Con la conseguenza per cui “l’attività commerciale non può essere autorizzata in immobili difformi dalla disciplina urbanistica” (cfr. Cons. Stato, Sez. V, 5 aprile 2005, n. 1543; Cons. Stato, sez. V, 8 luglio 2008, n. 3398).

Nonostante l’approdo ermeneutico cui è giunta la giurisprudenza amministrativa in merito alla normativa dettata in subiecta materia, rimaneva irrisolta la questione relativa alla legittimità o meno del rilascio di un titolo autorizzatorio per immobili coperti da domanda di condono senza che la stessa fosse ancora esitata: questione, quest’ultima, alimentata dalle incertezze determinate dalla normativa condonistica di cui alla legge 47/85.

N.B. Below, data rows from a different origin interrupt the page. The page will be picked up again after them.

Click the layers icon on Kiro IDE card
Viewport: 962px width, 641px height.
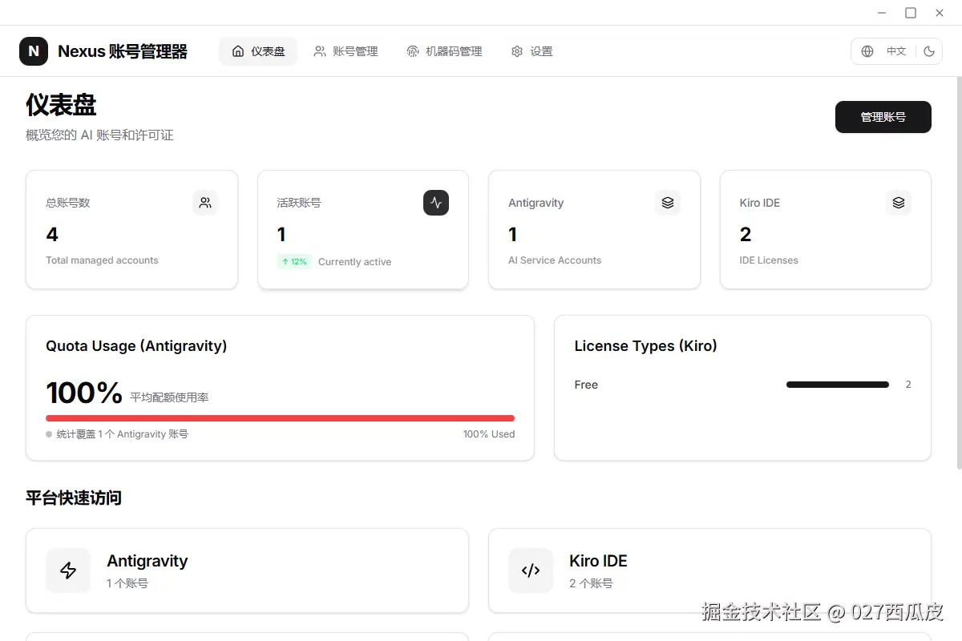pyautogui.click(x=898, y=203)
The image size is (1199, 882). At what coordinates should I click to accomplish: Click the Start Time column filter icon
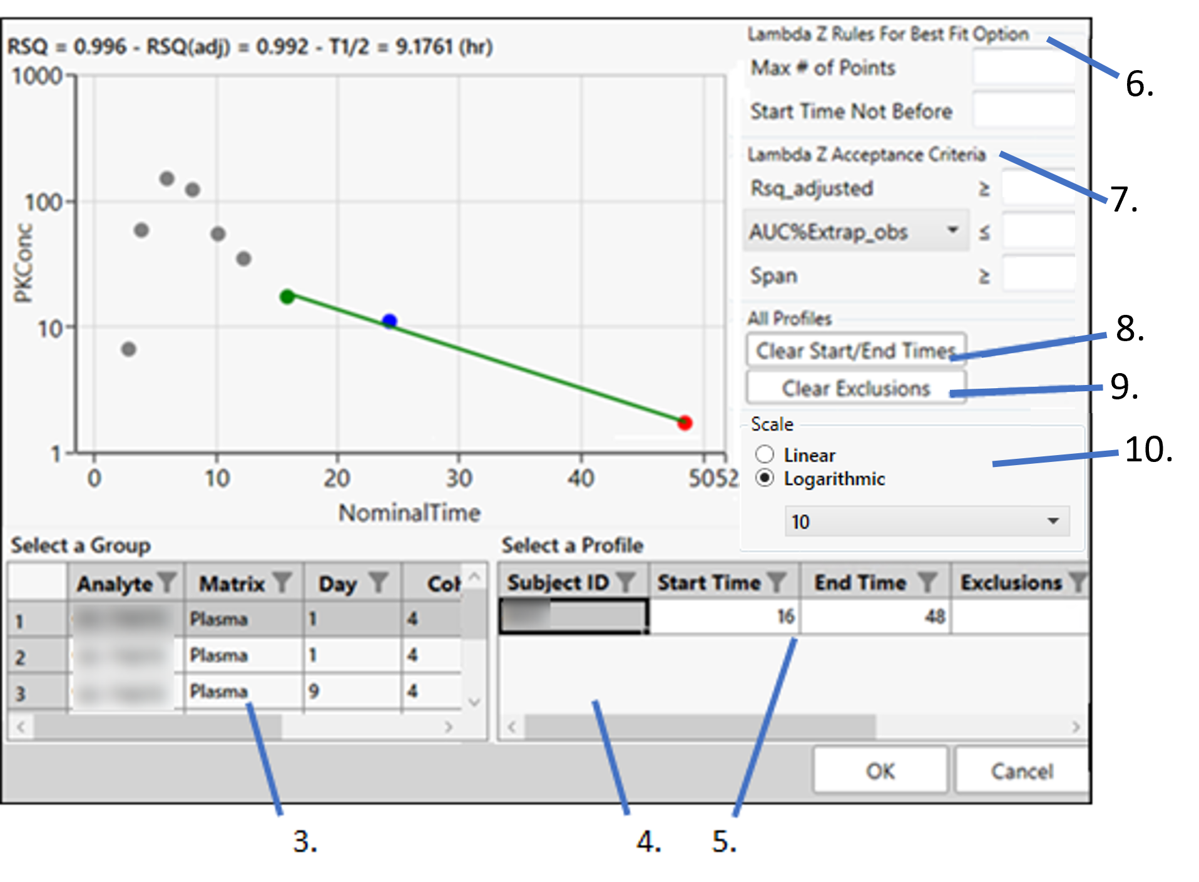point(777,582)
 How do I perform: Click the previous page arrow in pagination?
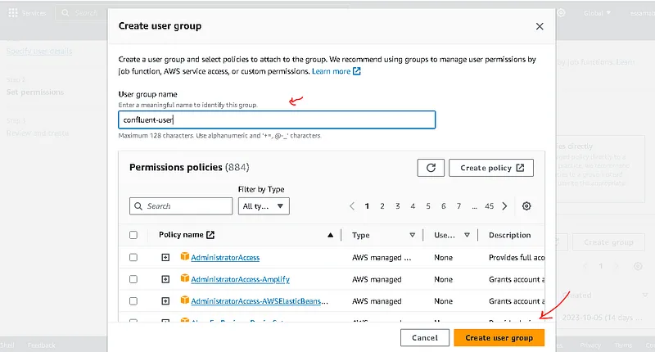352,206
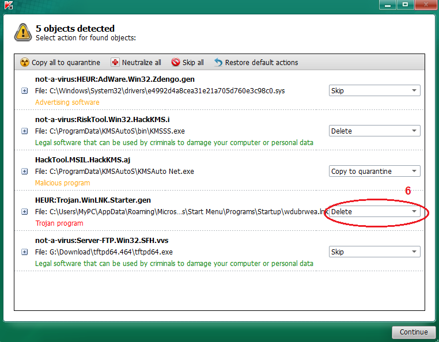439x342 pixels.
Task: Expand the RiskTool.Win32.HackKMS.i entry details
Action: 24,131
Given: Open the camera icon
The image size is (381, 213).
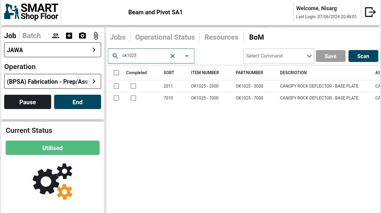Looking at the screenshot, I should click(82, 36).
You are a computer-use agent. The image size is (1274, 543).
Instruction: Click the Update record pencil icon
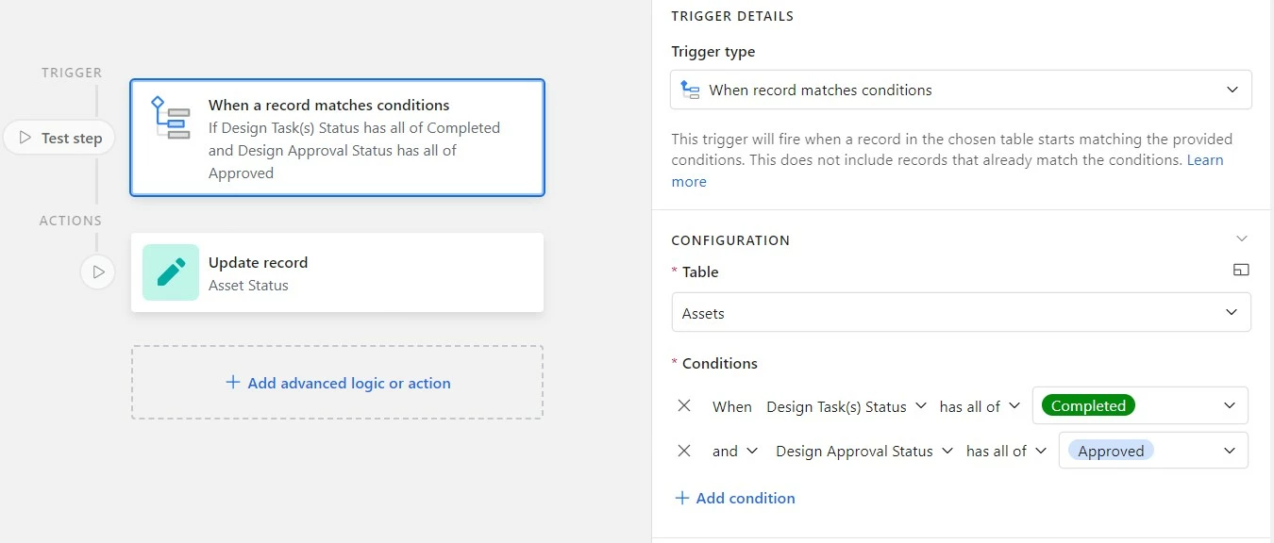click(x=171, y=272)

Partitamente, la disposizione a carattere generale di cui all’art. 44, primo comma della legge 47/85 stabilisce espressamente che “dalla data di entrata in vigore della presente legge e fino alla scadenza dei termini fissati  dall’art. 35, sono sospesi i procedimenti amministrativi e giurisdizionali e la loro esecuzione, quelli penali nonché quelli connessi all’applicazione dell’articolo 15 della legge 6 agosto 1967, n. 765, attinenti al presente capo.”

Sospensione questa che comporta, quale conseguenza concreta, che la situazione dell’immobile e di ogni rapporto sussistente con il proprietario deve restare immutata rispetto alla situazione dell’immobile stesso alla data di entrata in vigore della legge, in condizioni di reciprocità, nel senso che la menzionata situazione di fatto non può né regredire, mediante iniziative della P.A. che riducono le facoltà di utilizzazione già in atto, né tantomeno può essere fatta avanzare, attraverso delle attività del privato che aumentino le facoltà già in atto.

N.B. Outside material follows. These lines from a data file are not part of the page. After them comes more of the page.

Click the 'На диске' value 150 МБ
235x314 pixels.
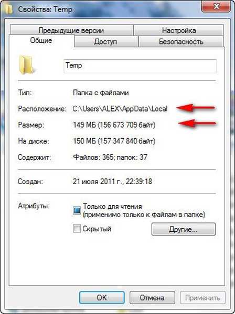click(114, 141)
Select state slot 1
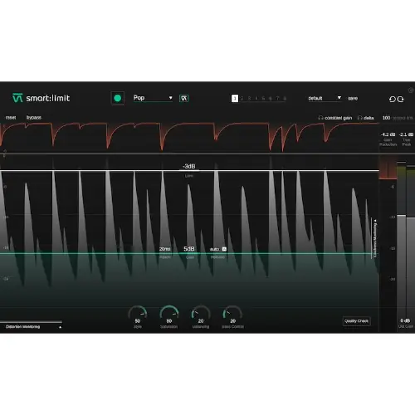The height and width of the screenshot is (415, 415). pyautogui.click(x=235, y=98)
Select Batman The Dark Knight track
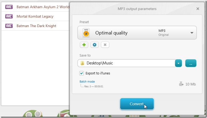Viewport: 207px width, 118px height. click(x=35, y=26)
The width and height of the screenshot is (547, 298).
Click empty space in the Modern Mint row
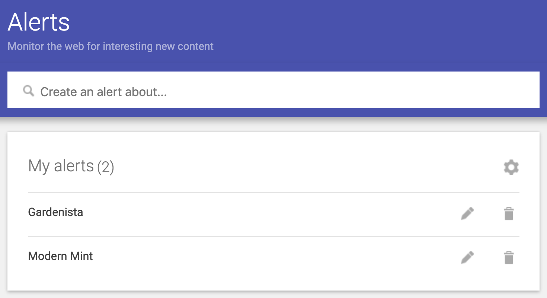tap(260, 257)
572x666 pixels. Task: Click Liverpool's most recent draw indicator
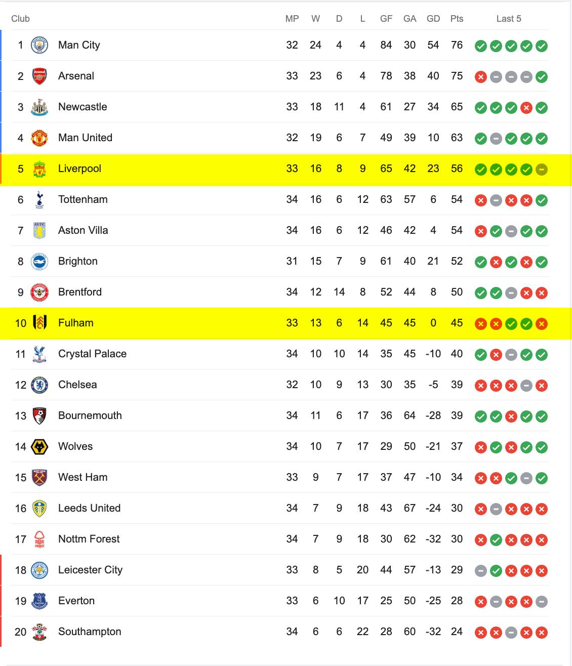[x=542, y=170]
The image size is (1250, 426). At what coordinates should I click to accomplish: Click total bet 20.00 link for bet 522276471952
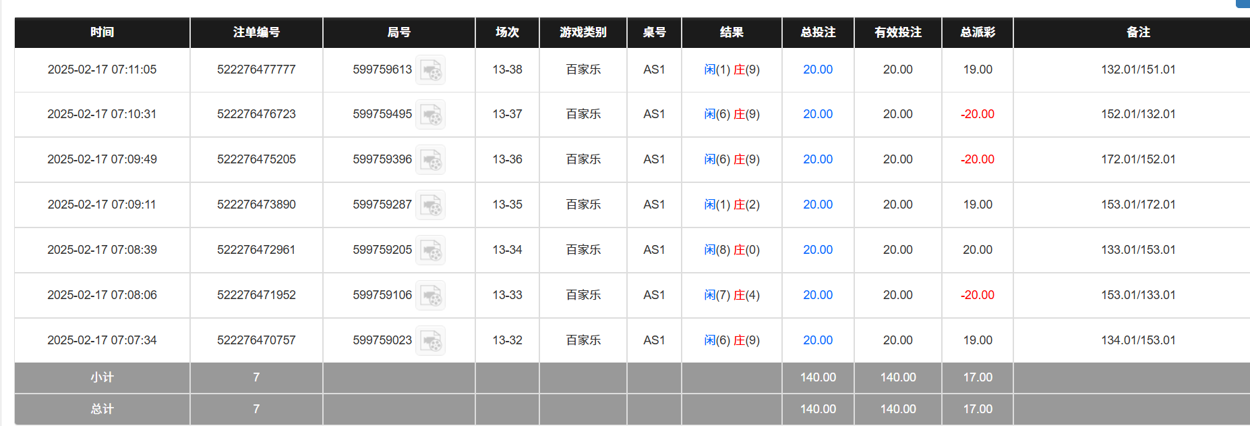(x=817, y=295)
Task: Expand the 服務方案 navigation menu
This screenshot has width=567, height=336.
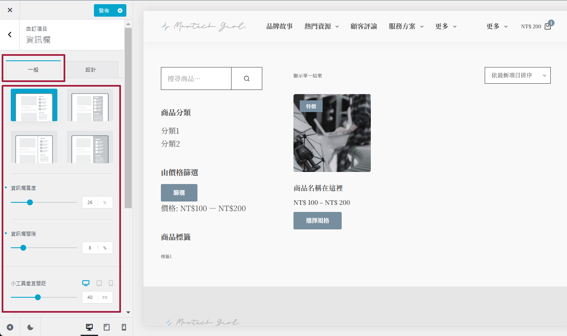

E ciò con la ulteriore conseguenza che l’Amministrazione sarebbe tenuta a garantire al titolare della istanza di sanatoria, il mantenimento della destinazione commerciale e dell’uso dell’immobile in atto a quella data, con l’obbligo corrispettivo per esso “titolare” di non introdurre modificazioni rispetto a quella condizione di fatto innanzi indicate.

Pertanto, ove l’immobile oggetto di domanda di condono avesse destinazione commerciale, l’Amministrazione, al momento del rilascio dell’autorizzazione, non sarebbe tenuta a verificare la conformità del menzionato locale alla normativa edilizio-urbanistica, bensì esclusivamente a garantire al privato la continuazione nella utilizzazione dell’immobile secondo la propria destinazione.

Tali conclusioni, peraltro, sarebbero avallate dal regime transitorio di utilizzazione dei beni, nella condizione fissata alla data di entrata in vigore della legge 47/85, laddove si consideri che la disposizione di cui all’art. 40 della L. 47/85, fino a quando l’Amministrazione non abbia espresso un provvedimento di diniego alla istanza di sanatoria, ammette sia la commerciabilità per atto tra vivi, sia la possibilità di cederli in locazione.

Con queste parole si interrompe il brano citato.